Primero partió con una pieza de madera, luego con otra, y así fue perfeccionando la exactitud de esta técnica de tallado, siempre a mano. La meta era una sola: lograr que algún día, entre tanta práctica y ensayo, el primero de esos pequeños botes, de no más de cinco centímetros de largo, pudiera flotar y navegar a vela al igual que aquellas embarcaciones que él veía en Caucahue. Conquistó esa victoria a los 13 años. A esa edad, un pescador vio que esta chalupa a escala se mecía por el mar y se acercó al joven Roberto para ofrecerle su primera paga como artesano.

“Ahí me entusiasmé con esto. Dije: ‘¡Ah, mira! Lo que hago tiene sentido. Aquí hay un camino a seguir’. Con los años me fui desafiando más y pasé a embarcaciones de 50 centímetros, que es el tamaño que la gente más busca. Una vez hice una de dos metros de alto, la más grande que he realizado. Siempre sin tecnología, porque para mí la verdadera artesanía se hace a mano. En nuestra isla recién llegó la luz hace unos 15 años, pero no me gustan las herramientas eléctricas”, cuenta Triviño.

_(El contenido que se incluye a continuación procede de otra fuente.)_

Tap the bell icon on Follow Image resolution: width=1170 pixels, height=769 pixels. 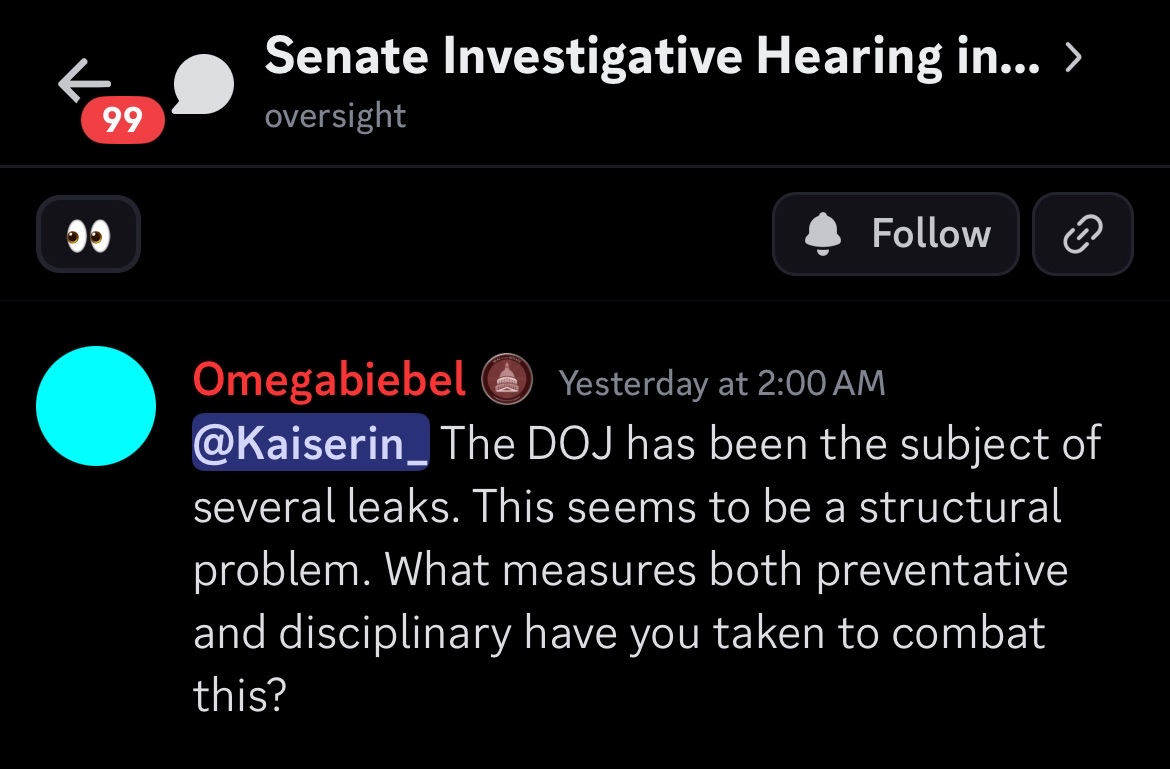click(823, 234)
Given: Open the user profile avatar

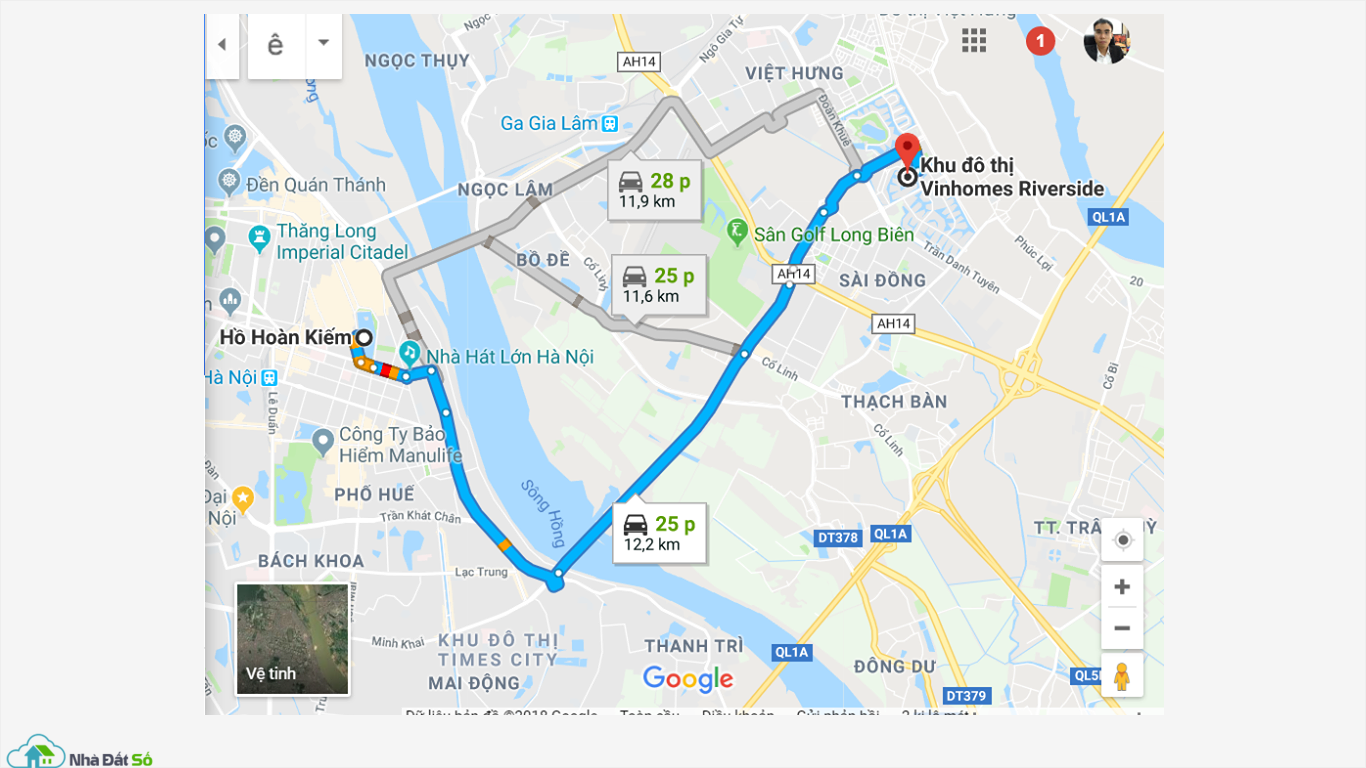Looking at the screenshot, I should pyautogui.click(x=1107, y=41).
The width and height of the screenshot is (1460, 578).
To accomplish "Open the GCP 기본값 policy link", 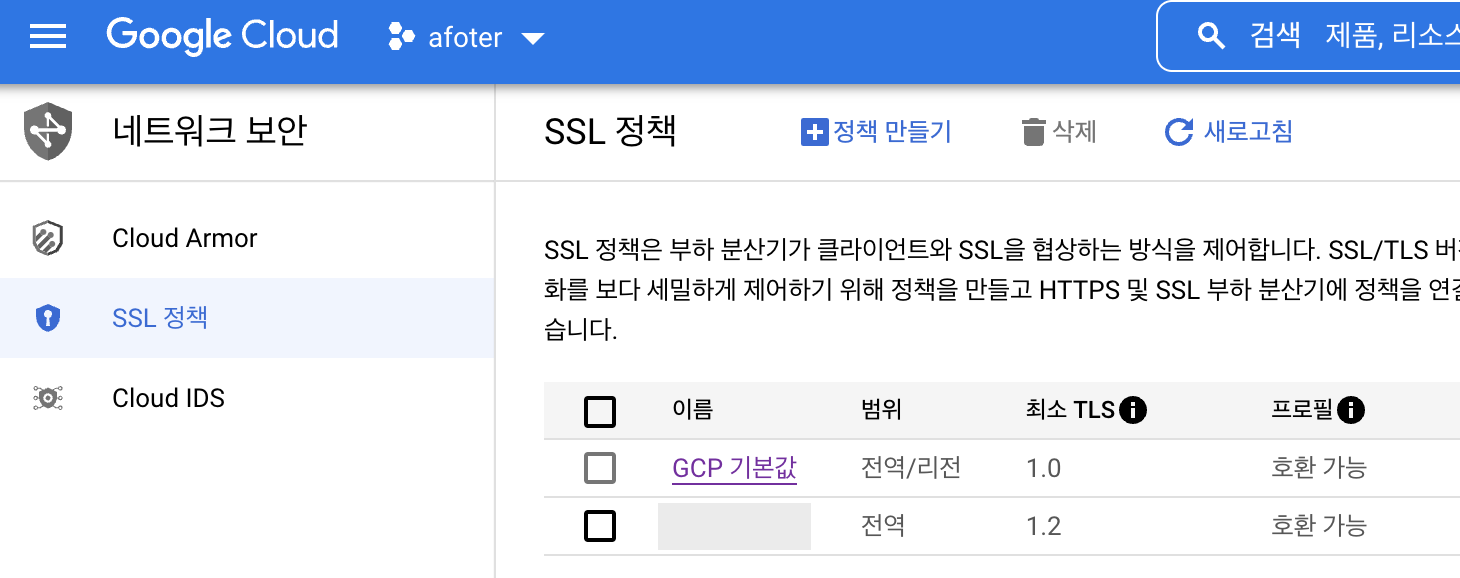I will tap(734, 467).
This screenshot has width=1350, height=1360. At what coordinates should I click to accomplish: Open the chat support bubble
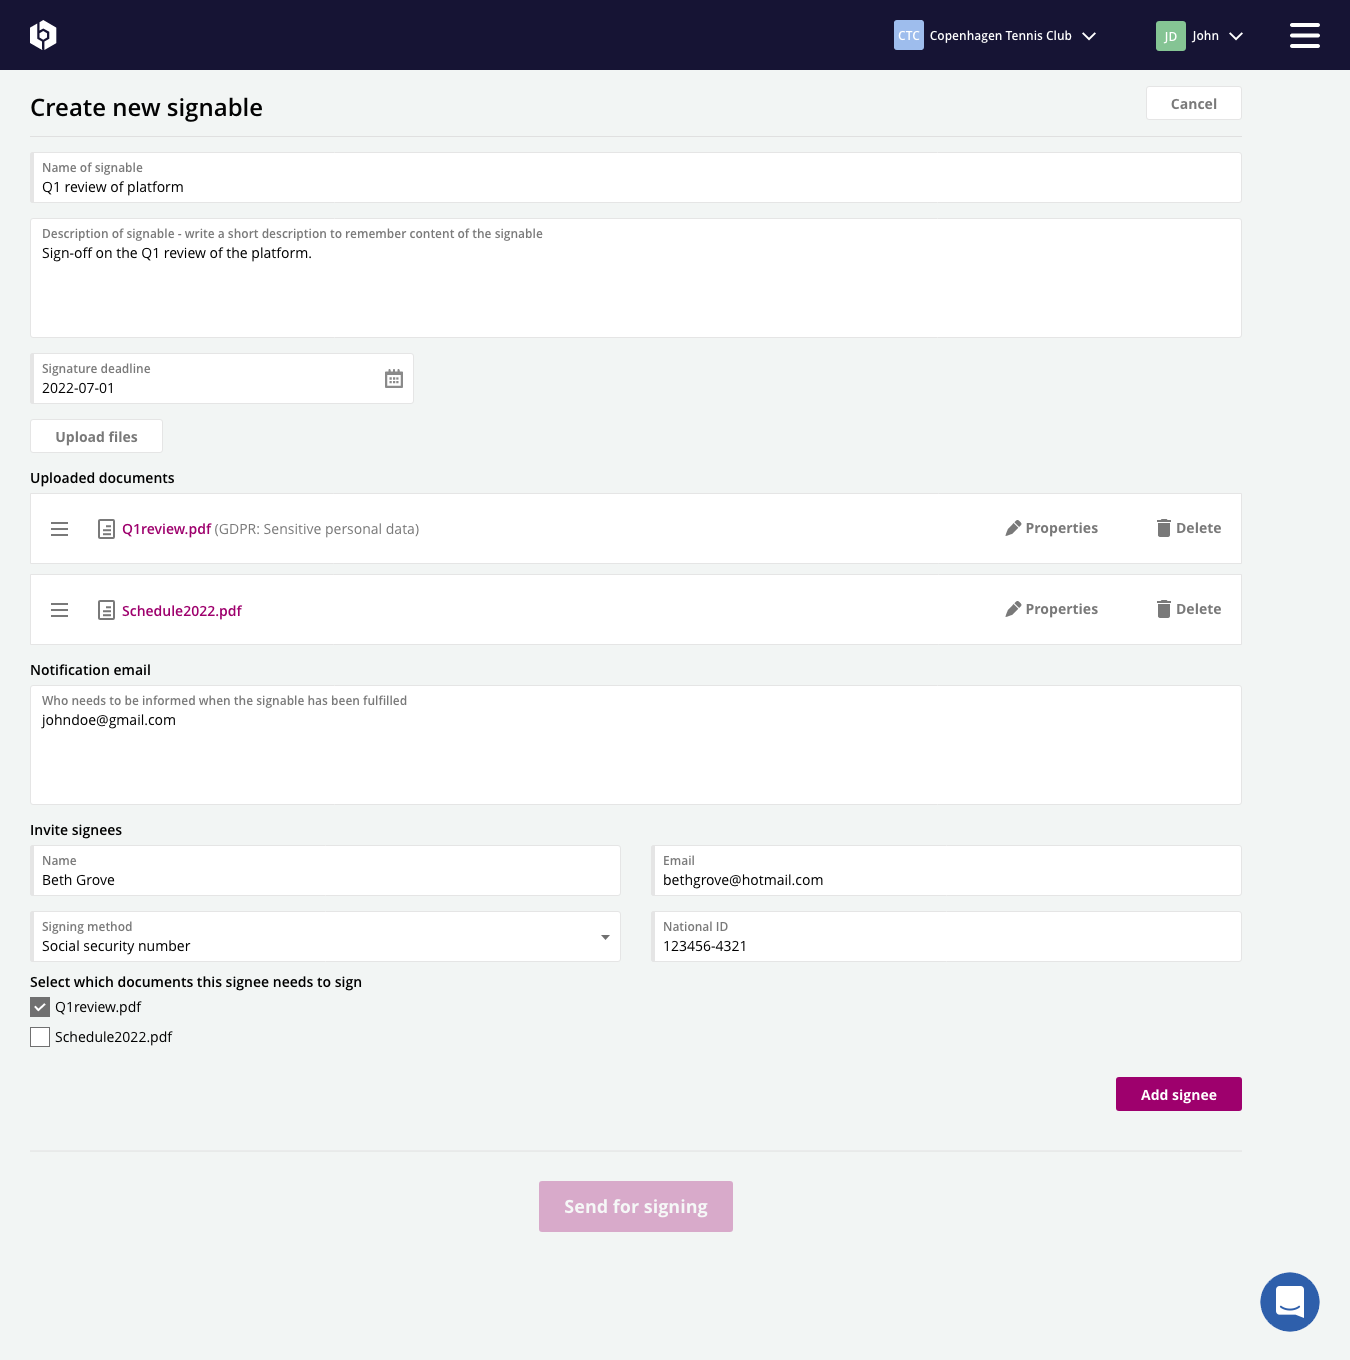(x=1289, y=1301)
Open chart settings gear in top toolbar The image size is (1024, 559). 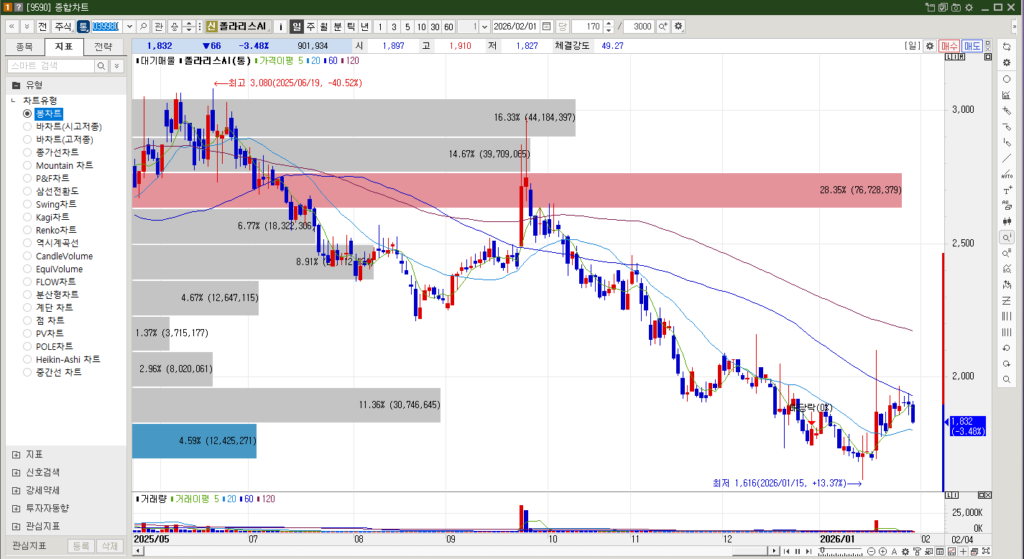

Desde su taller, donde pone música chilota y rancheras mexicanas mientras talla durante 25 días para construir una embarcación, aplica el método que fue perfeccionando. Dimensiona la madera para el entablo, de ahí usa serrucho, hachas, va cepillando. Todo siempre manual. “Porque si no, no sería artesanía, yo siempre digo que sería una fábrica. En vez de hacer una lancha en casi un mes, haría con herramientas modernas unas cuatro o cinco. Pero lo que yo rescato es esa técnica tradicional”, cuenta Triviño.

Con sesenta años de trayectoria, aquellas reproducciones a escala de embarcaciones chilotas, como la lancha, el lanchón, el chalupón y la goleta Ancud, lo han llevado a salir de Chiloé para exponer en diversas ferias y muestras, entre ellas la Feria Internacional de Artesanía UC, donde en 1994 recibió el premio Lorenzo Berg al mejor artesano nacional.

“Tengo mi casa al lado del mar, con mi esposa, y juntos también trabajamos el campo. Nunca quise vivir fuera de Chiloé porque siento que aquí, pese a que ahora llegan más turistas que en mi infancia y tenemos caminos que nos conectan más a otras ciudades, y hasta un aeropuerto incluso en Castro, este sigue siendo el sitio en el que me siento más en paz”, asegura.


“Con los años me fui desafiando más y pasé a embarcaciones de 50 centímetros, que es el tamaño que la gente más busca… Siempre sin tecnología, porque para mí la verdadera artesanía se hace a mano”.